SRM might be one of those technologies that continue to appear on the corporate IT futures roadmap--not 100 percent necessary in times of economic hardship, but tremendously useful when IT organizations can afford the time to think about how they can better use resources through predictive analysis, proactive management, and adoption of new storage technologies.
You can divide SRM functions into two categories: those features that provide reporting and analysis capabilities (often based on historical data-gathering) and those that allow automated corrective or other proactive actions based on some type of policy. Although the latter functionality brings a data center the most benefit, most IT administrators aren't ready to rely on automated policies to perform complex SRM. Administrators are interested, but wary.

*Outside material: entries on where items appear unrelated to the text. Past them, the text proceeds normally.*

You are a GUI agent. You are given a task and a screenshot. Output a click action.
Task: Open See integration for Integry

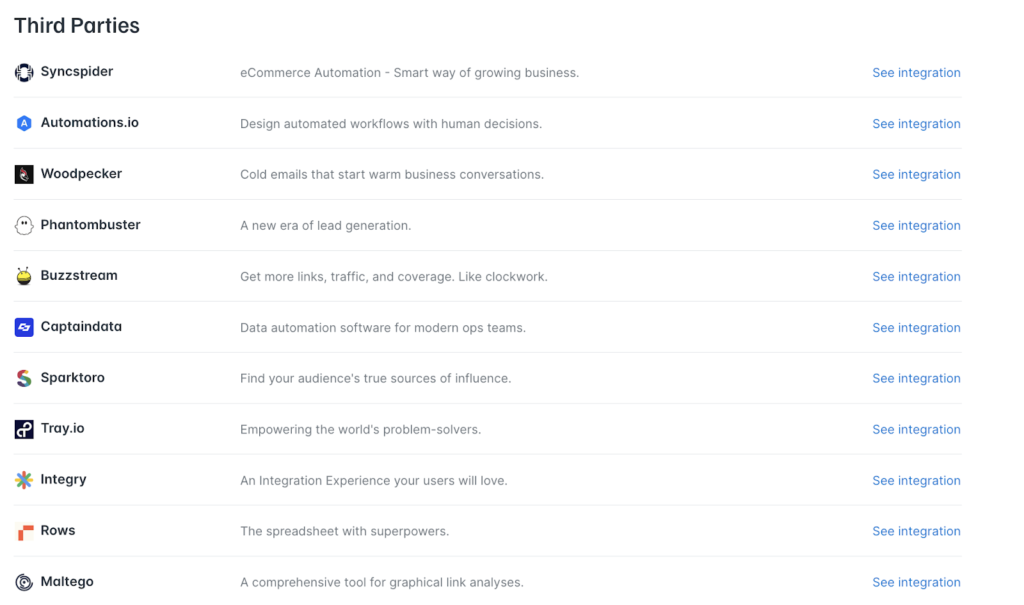pyautogui.click(x=916, y=480)
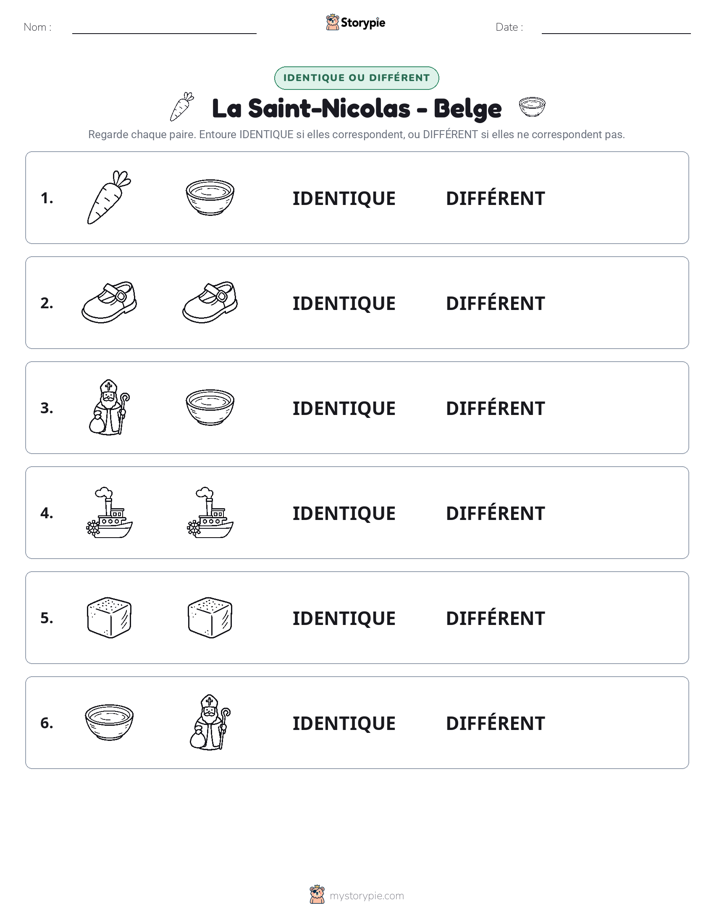
Task: Click the Storypie logo at top
Action: tap(355, 22)
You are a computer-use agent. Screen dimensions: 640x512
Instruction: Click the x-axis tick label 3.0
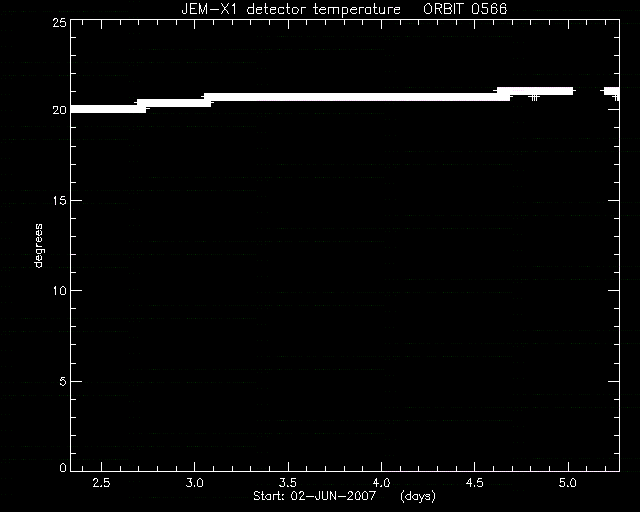[195, 483]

At its most basic level, SRM provides storage capacity reporting and quota management. Because of the explosive growth of data and the movement of data from server-attached storage to the storage network (Network Attached Storage--NAS--and Storage Area Network--SAN), IT administrators need tools to help them understand where all this data resides as well as what areas of their storage environment are growing (sometimes beyond control). SRM's capacity reporting tools can provide utilization reports (e.g., by host, volume, LUN, device). Administrators can use snapshots of current and historical information to analyze data usage patterns. Excellent graphical reporting capabilities are important for capacity reporting.
Being able to see who's using what storage is part of the picture; being able to restrict or allow access to storage resources takes SRM one step further. As a first step to better managing storage (through data migration, virtualization, and other technologies), quota management functionality lets IT administrators report on and restrict access to storage capacity by directory or by individual user.
More complex SRM functionality includes (but isn't limited to) being able to perform discovery and visualization of the storage environment. This functionality is particularly important for storage networks, where IT administrators can better manage distributed storage in a comprehensive manner rather than by server.
Asset management, charge-back mechanisms and service level agreement (SLA) management are functions that relate business processes to the resources required to support them. To use these features, administrators need varying degrees of application-specific knowledge and might need to know how to customize SRM tools. You can get basic information from vendors, but you'll need to determine how applicable the information is to your particular implementation.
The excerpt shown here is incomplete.